Wednesday, March 30, 2011

Crappy Code Games 2011 – London

Great sponsors, wonderful people and awesome fun – this is how I would summarize the very first version of Crappy Code Games in London.Crappy Code Games 2011

For the uninitiated, Fusion-IO and SQLBits had coordinated to come up with a challenge for all the sql coders - to write the worst code. Yups, you heard it right, the worst code. Further details can be found on Simon Sabin’s (blog ¦ twitter) post.

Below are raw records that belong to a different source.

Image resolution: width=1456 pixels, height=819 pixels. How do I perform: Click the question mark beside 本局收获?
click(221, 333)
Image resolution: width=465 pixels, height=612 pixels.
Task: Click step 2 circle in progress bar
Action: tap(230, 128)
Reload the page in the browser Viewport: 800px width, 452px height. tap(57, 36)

To recap, I was one of the very first to arrive around 6.00pm at the venue – Revolution Bar in Tower Hill. The venue started filling in by 7.00pm and it was so much of fun walking around and talking with all the SQL peeps. Oh ok, while the lesser mortals like me were busy drinking up the free beer and food, the Gods sat around the system, racking their brains and trying out the challenges. It looks like I was sort of a lucky mascot today, 3 people who were standing near me got an Apple Ipod in the lucky draw and Neil Hambly (blog ¦ twitter), whom I was cheering, ended up getting the first prize in the event.

Neil Hambly at work

The ambience was pretty dark, so couldn’t get any nice photos but I couldn’t resist the urge to paste this half-baked blurry photo of the victors in the podium.

Neil Hambly and the winners with their prizes

A Sony Vaio laptop and 2 XBOXes, the sponsors rocked! Thanks a lot Fusion-IO, once again. If you guys are wondering why I am thanking Fusion-IO again and again, check out the free goodies which I got.Crappy Code goodies

All warmed up for the SQLBits event at Brighton now!

Tuesday, March 15, 2011

Where to store calculated measures – SSAS cube or SSRS reports?

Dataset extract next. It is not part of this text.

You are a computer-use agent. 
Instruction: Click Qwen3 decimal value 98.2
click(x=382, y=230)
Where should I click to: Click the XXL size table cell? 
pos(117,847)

As I mentioned in one of my previous posts, nowadays I am busy preparing the design document of my new project and sending it around for reviews. If there is one question I could pick from the list that keeps coming back to me frequently, that would be this – why are you recommending to store all the report level calculations in the cube rather than in the reports? Usually I get away by just answering it is better for query performance and the reports would come out faster. Of course, I didn’t see any value explaining the technical behind-the-scenes part on why the reports would come out faster to my reviewers (ok, I admit, I am just lazy). But this time, one of my over-zealous peers was adamant on knowing the reason and I decided to demonstrate it to him finally.

Store calculated measure in cube demo

Before I illustrate the actual demonstration, it is necessary to understand the importance of caching in SSAS. Designing a system which will optimally utilize the caching feature is very critical for query performance and user experience. To quote SSAS 2008 Performance Guide

“ During the execution of an MDX query, the query processor stores calculation results in the query processor cache. The primary benefits of the cache are to optimize the evaluation of calculations and to support reuse of calculation results across users. To understand how the query processor uses caching during query execution, consider the following example. You have a calculated member called Profit Margin. When an MDX query requests Profit Margin by Sales Territory, the query processor caches the non null Profit Margin values for each Sales Territory. To manage the reuse of the cached results across users, the query processor distinguishes different contexts in the cache:

Query Context—contains the result of any calculations created by using the WITH keyword within a query. The query context is created on demand and terminates when the query is over. Therefore, the cache of the query context is not shared across queries in a session.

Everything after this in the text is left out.